• Short exercise: Output each line of the records below verbatim, leaving out the pictures.

• Records for pointing at text and elements:
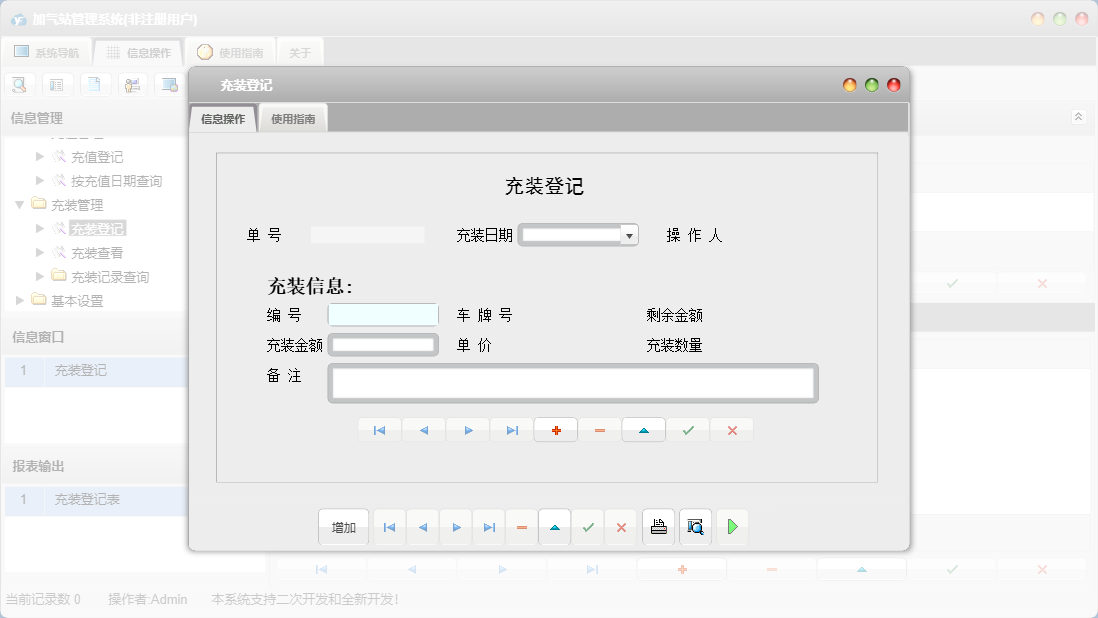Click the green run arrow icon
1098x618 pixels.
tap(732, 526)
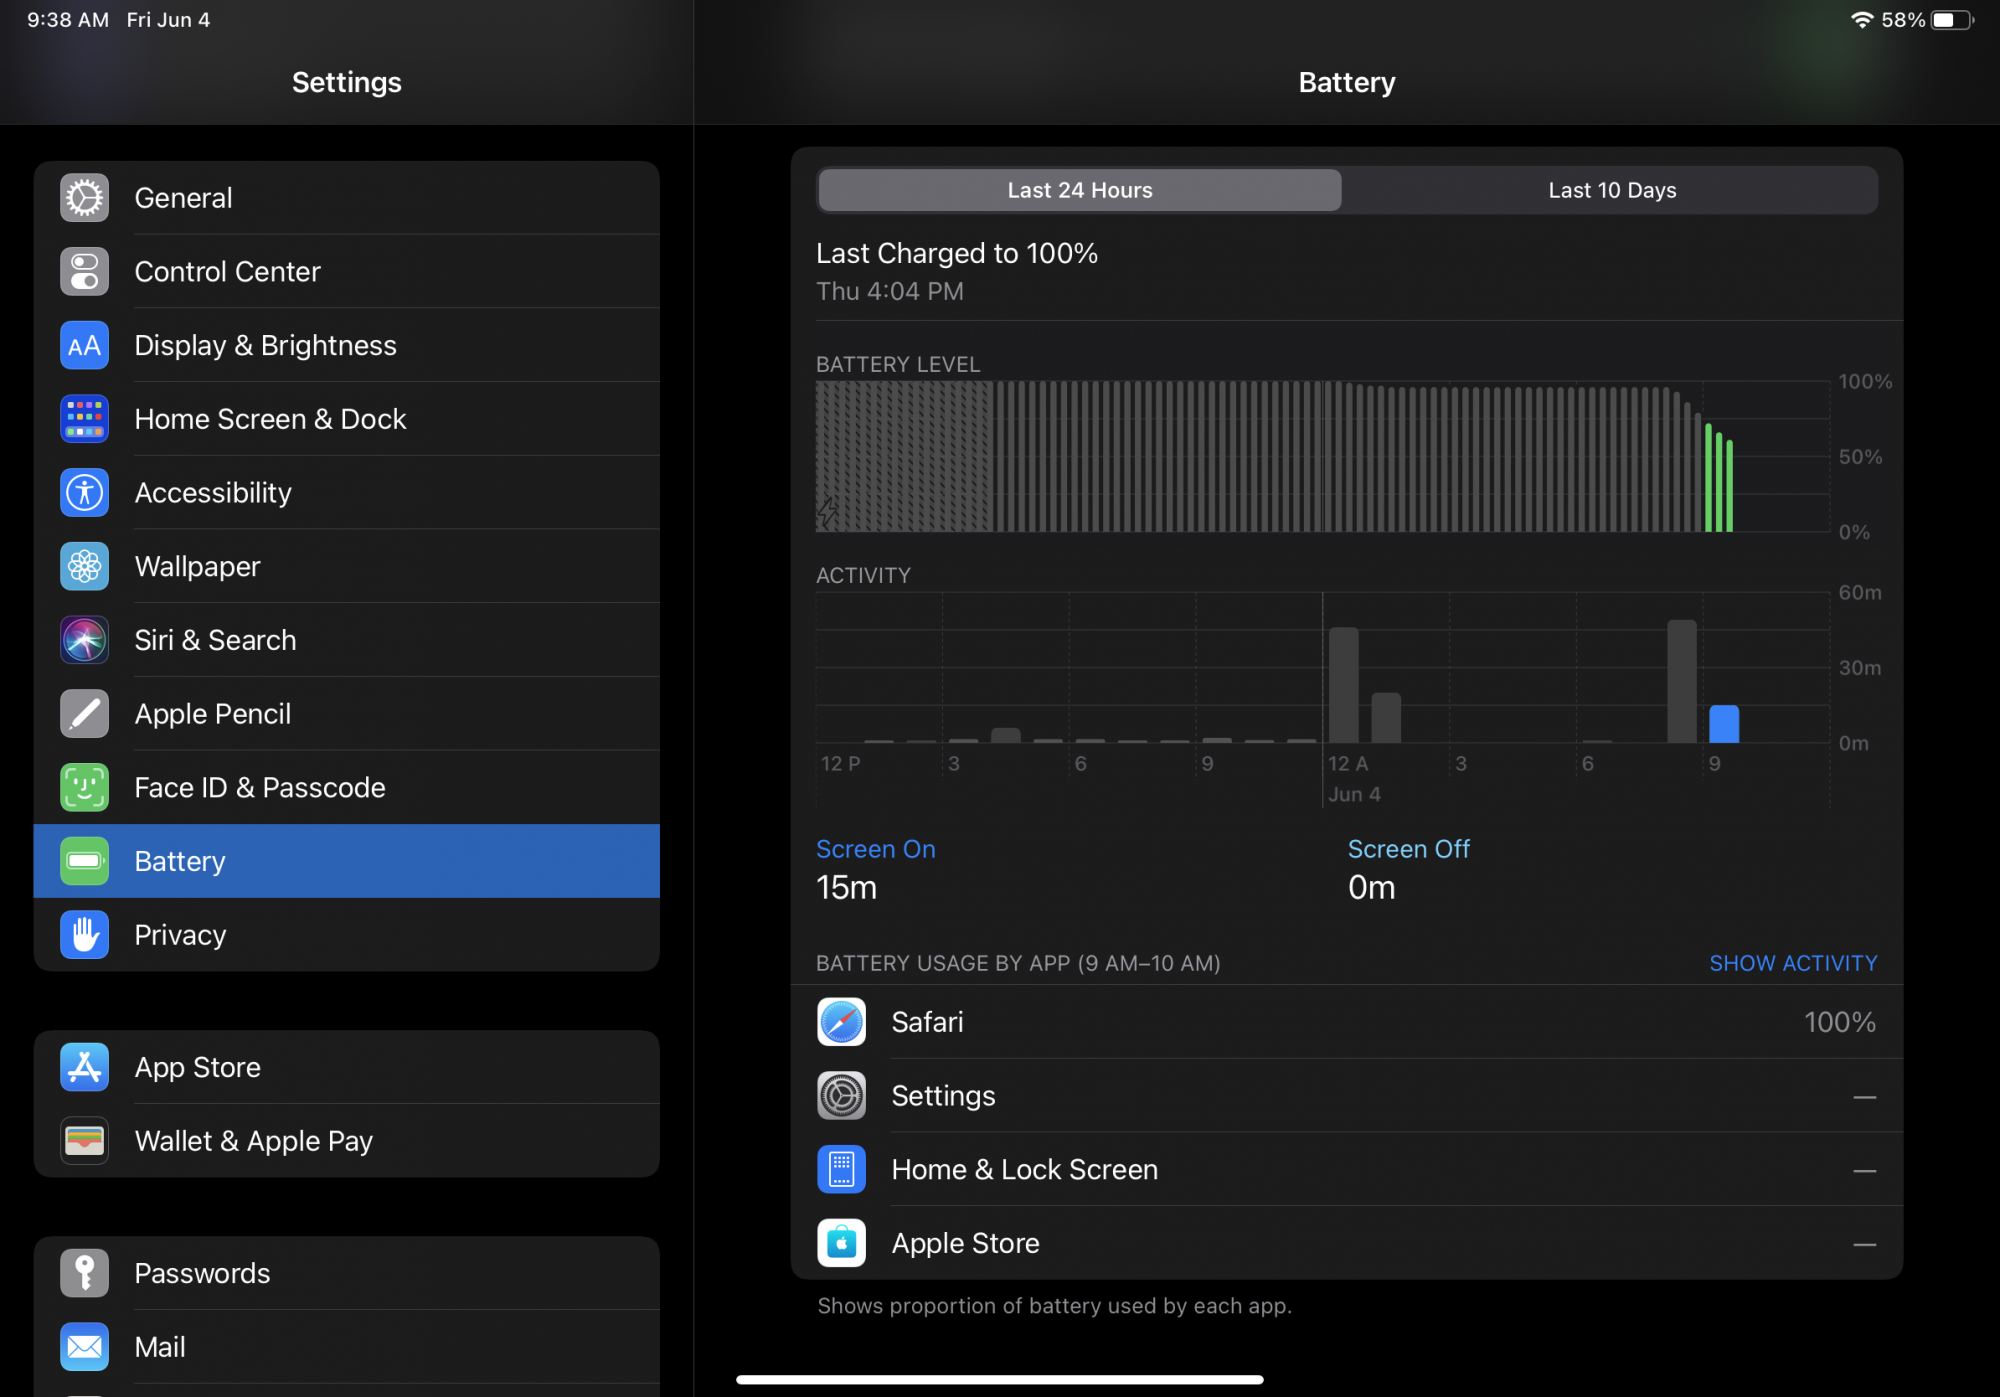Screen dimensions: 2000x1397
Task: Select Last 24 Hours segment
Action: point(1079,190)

• Correct output:
Click the green run arrow icon
1098x618 pixels.
tap(732, 526)
Screen dimensions: 2000x1397
Task: Select Last 24 Hours segment
Action: point(1079,190)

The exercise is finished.